[Data records]
•••••

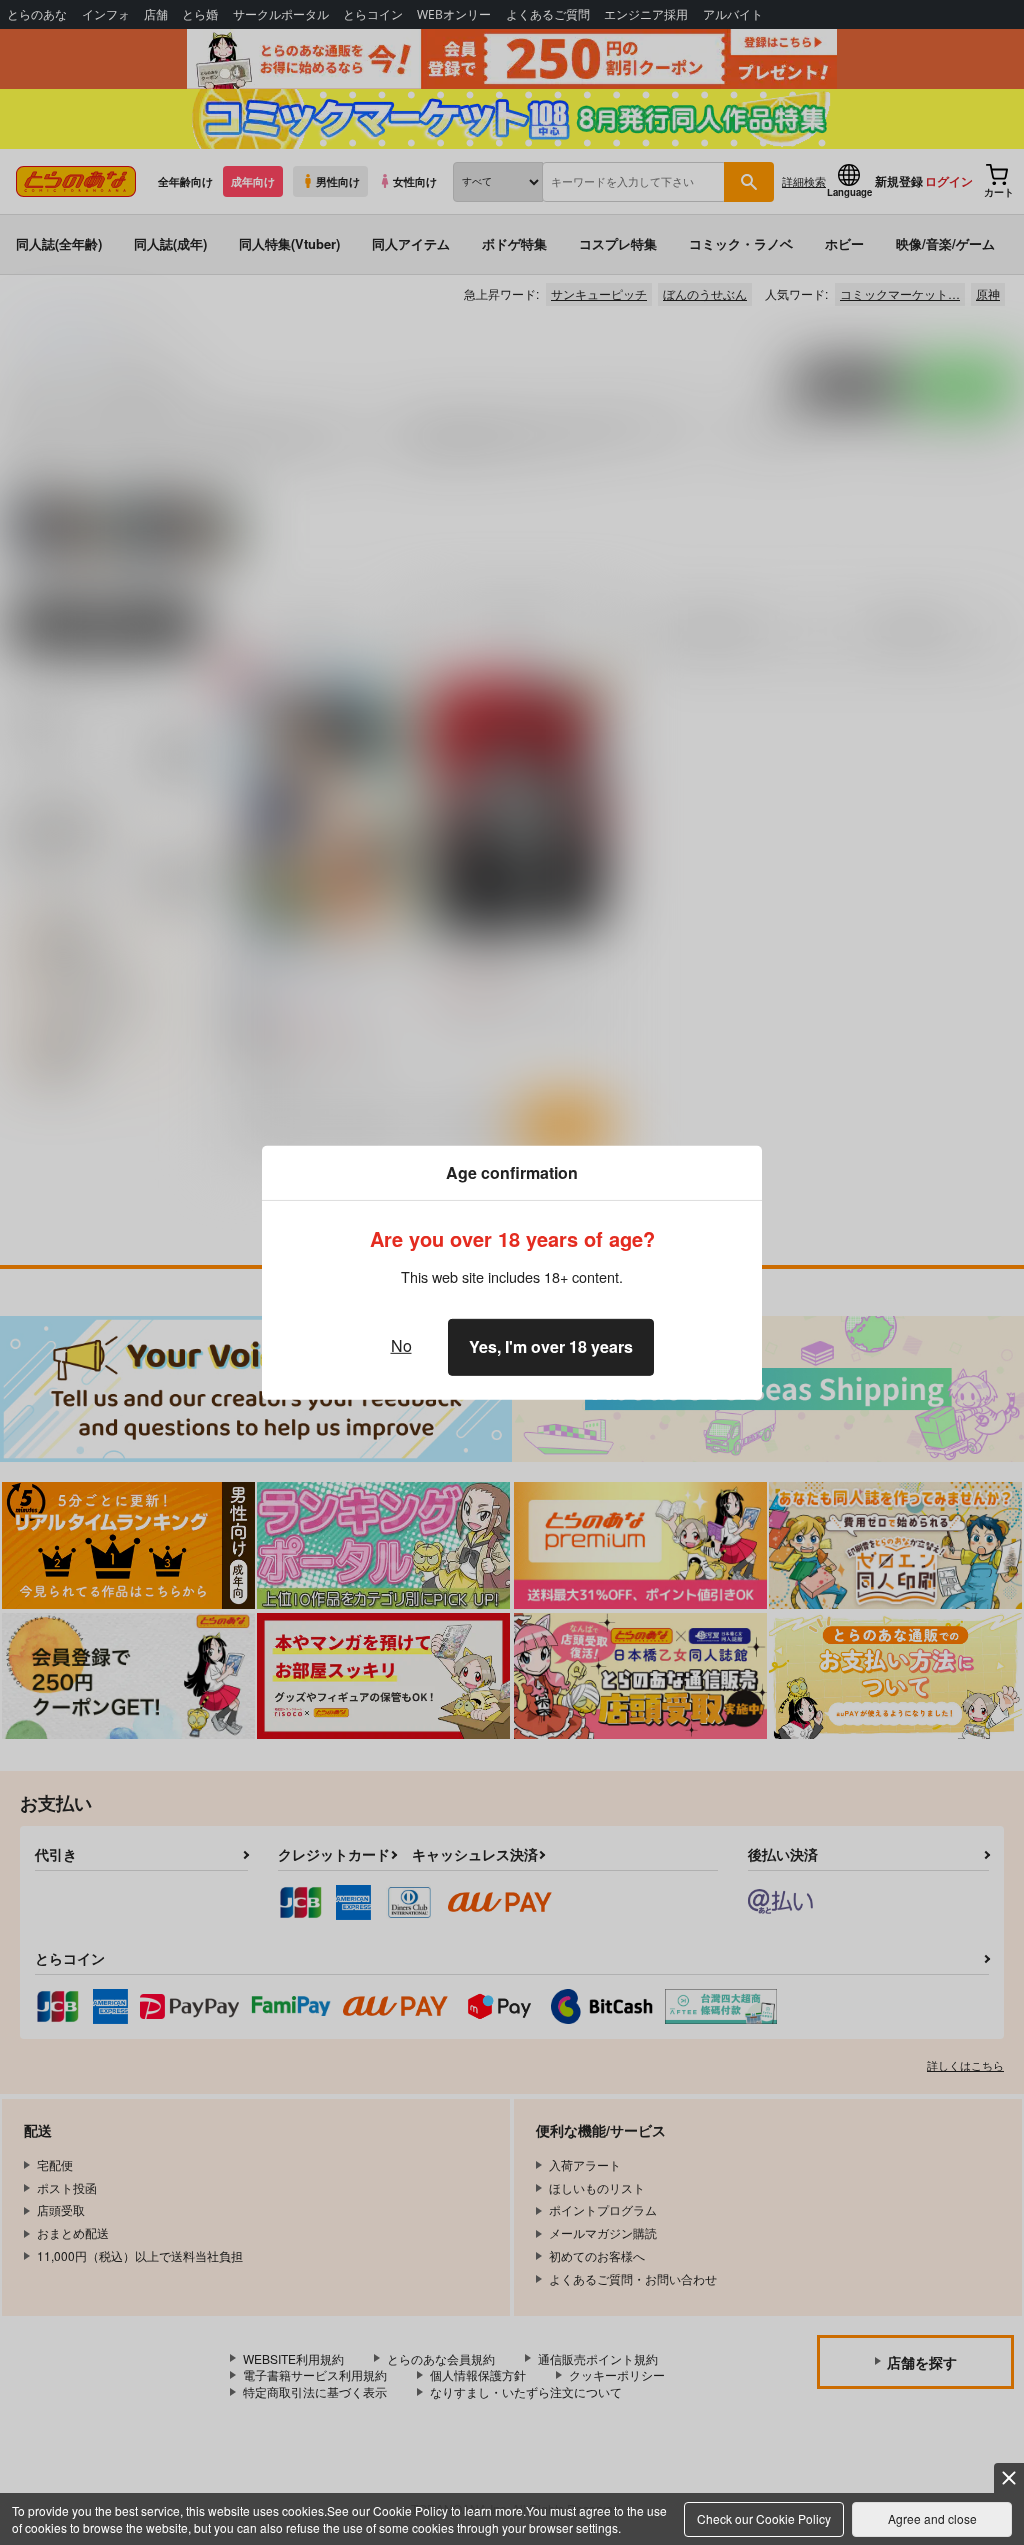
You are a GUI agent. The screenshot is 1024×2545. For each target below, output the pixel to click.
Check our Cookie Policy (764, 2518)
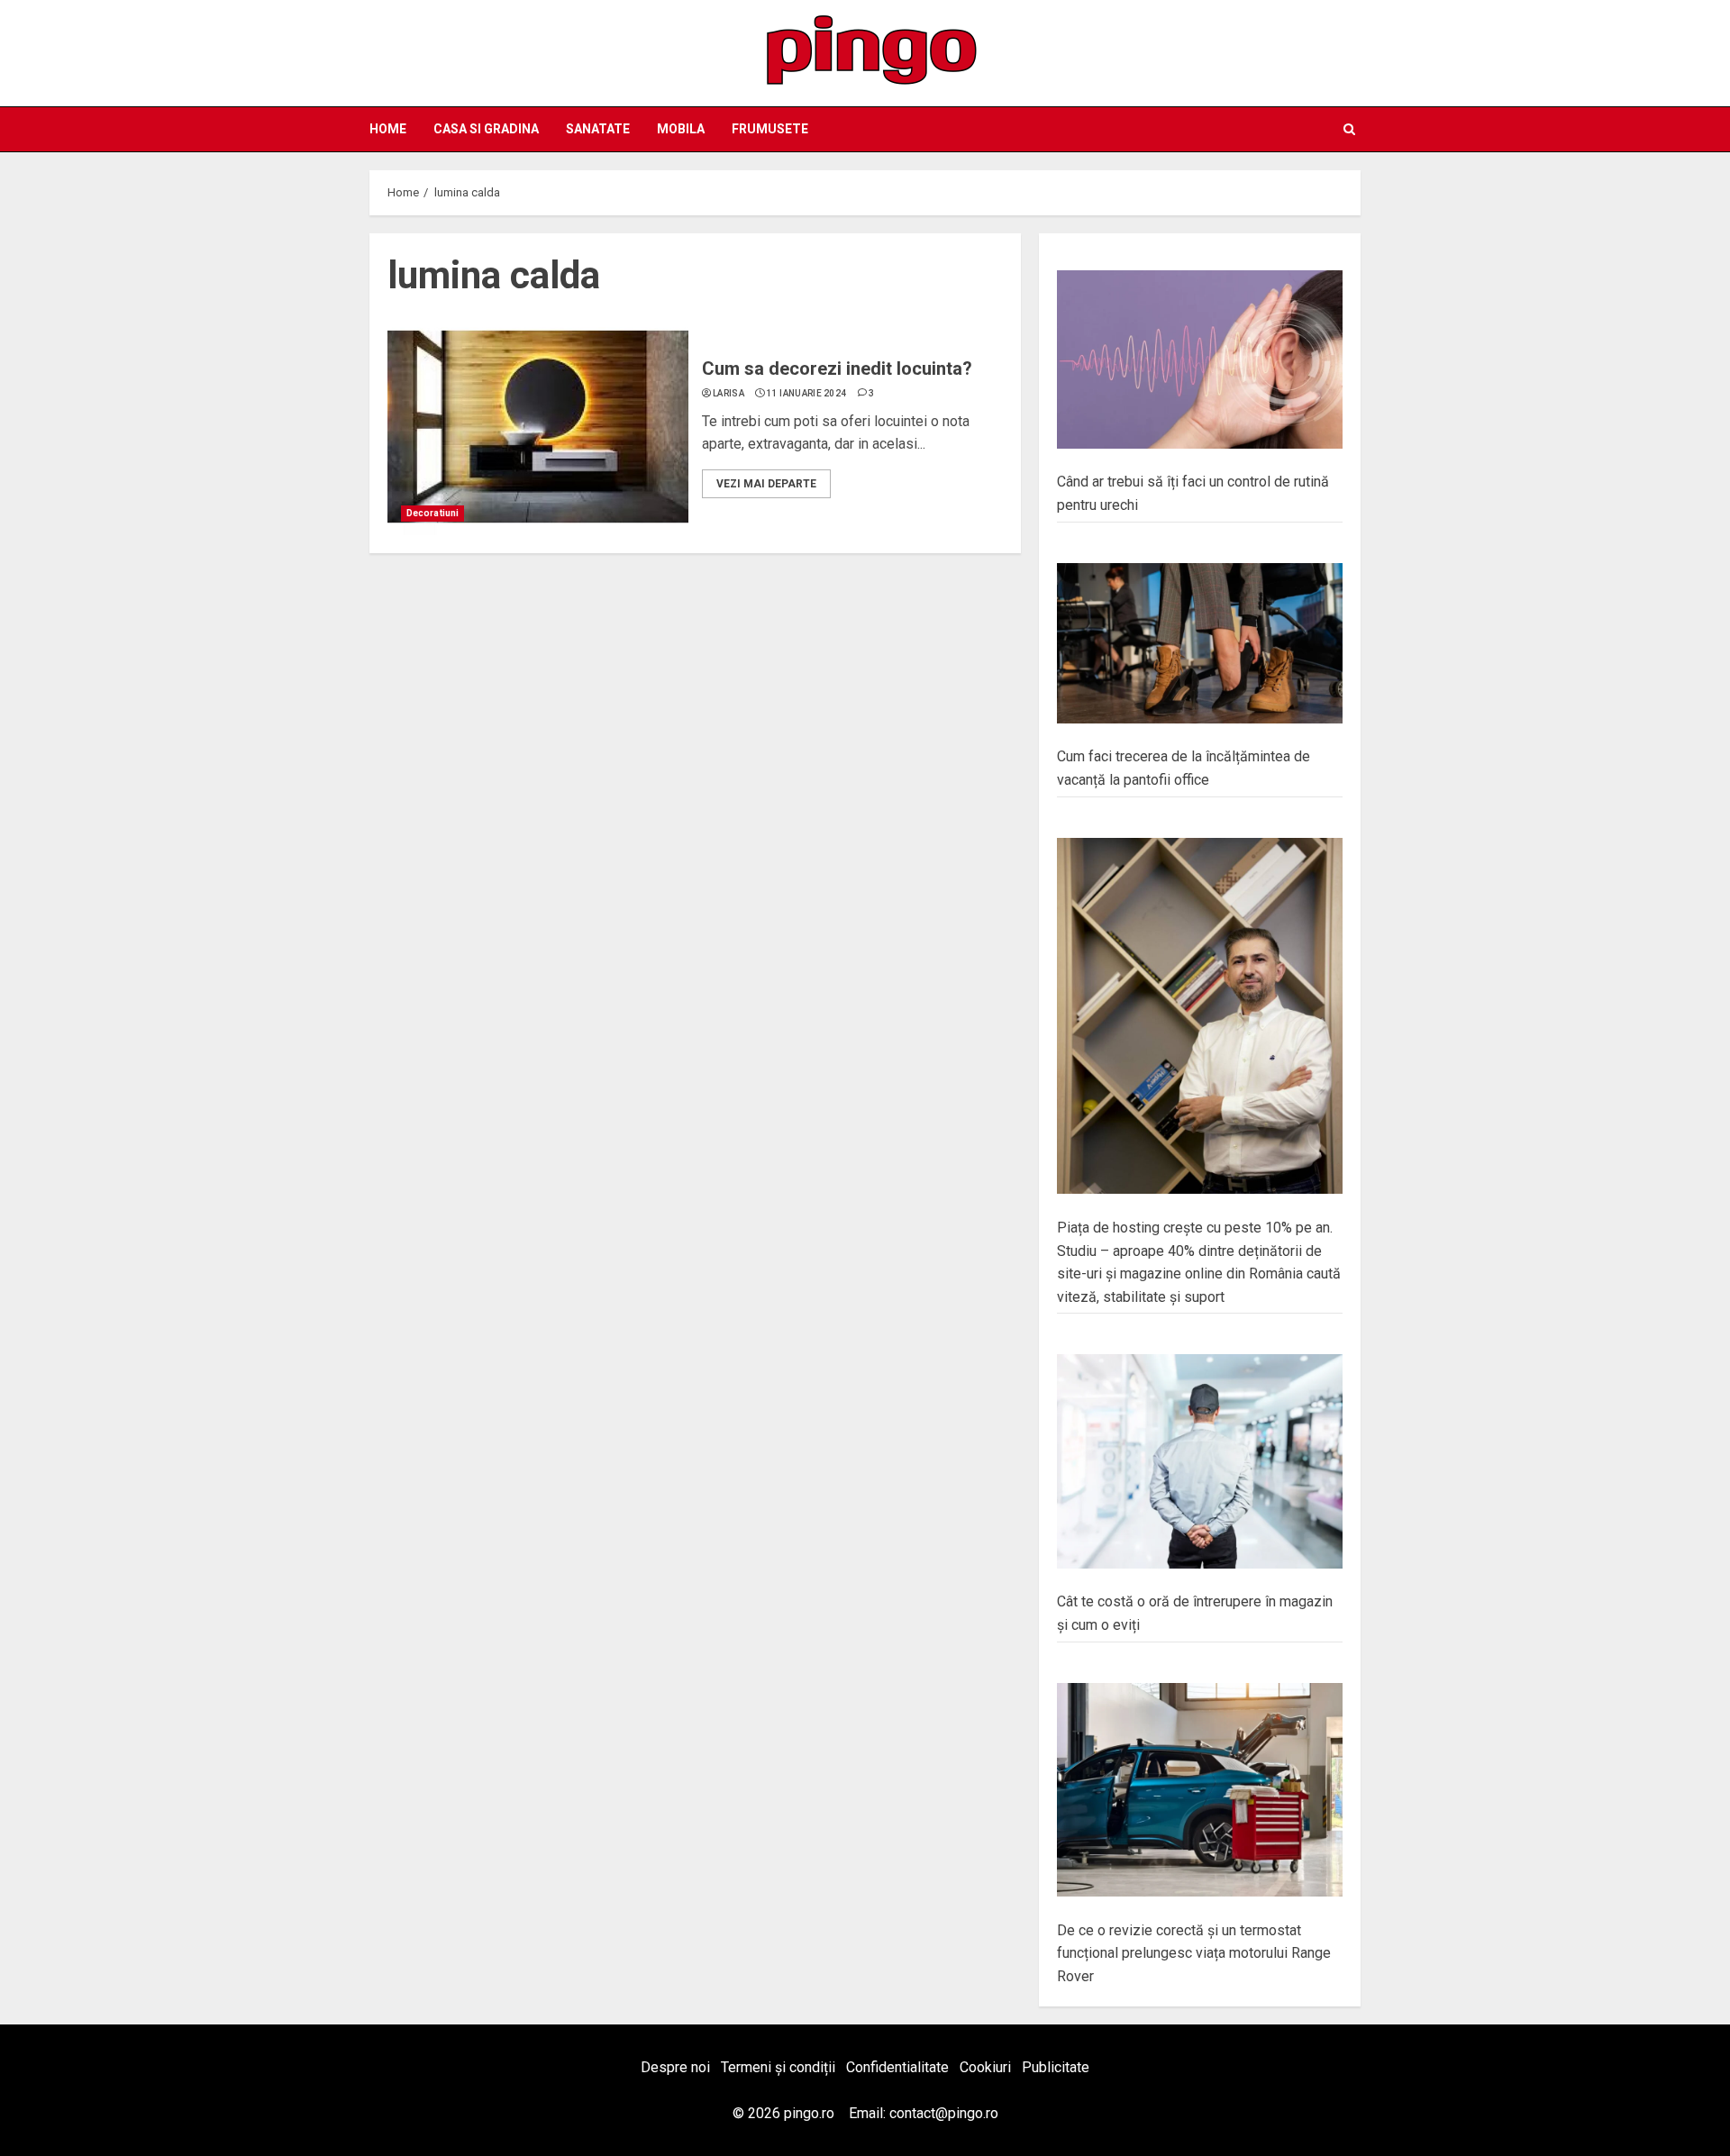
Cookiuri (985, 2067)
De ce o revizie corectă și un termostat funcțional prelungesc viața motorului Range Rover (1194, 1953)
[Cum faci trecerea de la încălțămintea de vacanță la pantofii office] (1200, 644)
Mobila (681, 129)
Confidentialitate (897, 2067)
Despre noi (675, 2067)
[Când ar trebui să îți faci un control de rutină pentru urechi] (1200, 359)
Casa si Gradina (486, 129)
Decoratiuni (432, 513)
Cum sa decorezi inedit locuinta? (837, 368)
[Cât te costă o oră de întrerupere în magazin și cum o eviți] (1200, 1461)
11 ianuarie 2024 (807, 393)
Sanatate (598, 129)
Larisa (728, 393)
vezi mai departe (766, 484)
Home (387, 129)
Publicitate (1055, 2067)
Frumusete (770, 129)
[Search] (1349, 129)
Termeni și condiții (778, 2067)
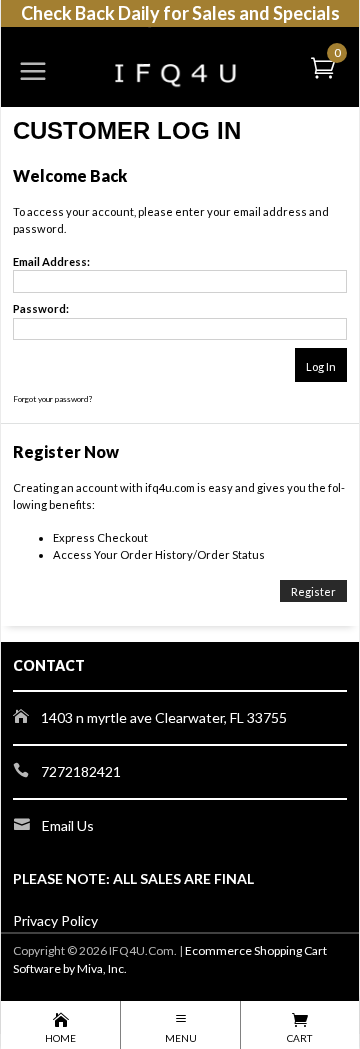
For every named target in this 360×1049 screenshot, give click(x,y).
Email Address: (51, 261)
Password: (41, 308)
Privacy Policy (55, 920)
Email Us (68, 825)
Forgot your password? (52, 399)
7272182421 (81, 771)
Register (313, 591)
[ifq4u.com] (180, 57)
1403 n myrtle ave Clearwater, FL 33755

•••••

* TASK ITEM *
Each line from the one holding "For every named" to the end of the data above goes into the answer exactly as written, and no other line does.

* EXERCISE ANSWER *
For every named target in this 360×1049 screenshot, give click(x,y).
Email Address: (51, 261)
Password: (41, 308)
Privacy Policy (55, 920)
Email Us (68, 825)
Forgot your password? (52, 399)
7272182421 (81, 771)
Register (313, 591)
[ifq4u.com] (180, 57)
1403 n myrtle ave Clearwater, FL 33755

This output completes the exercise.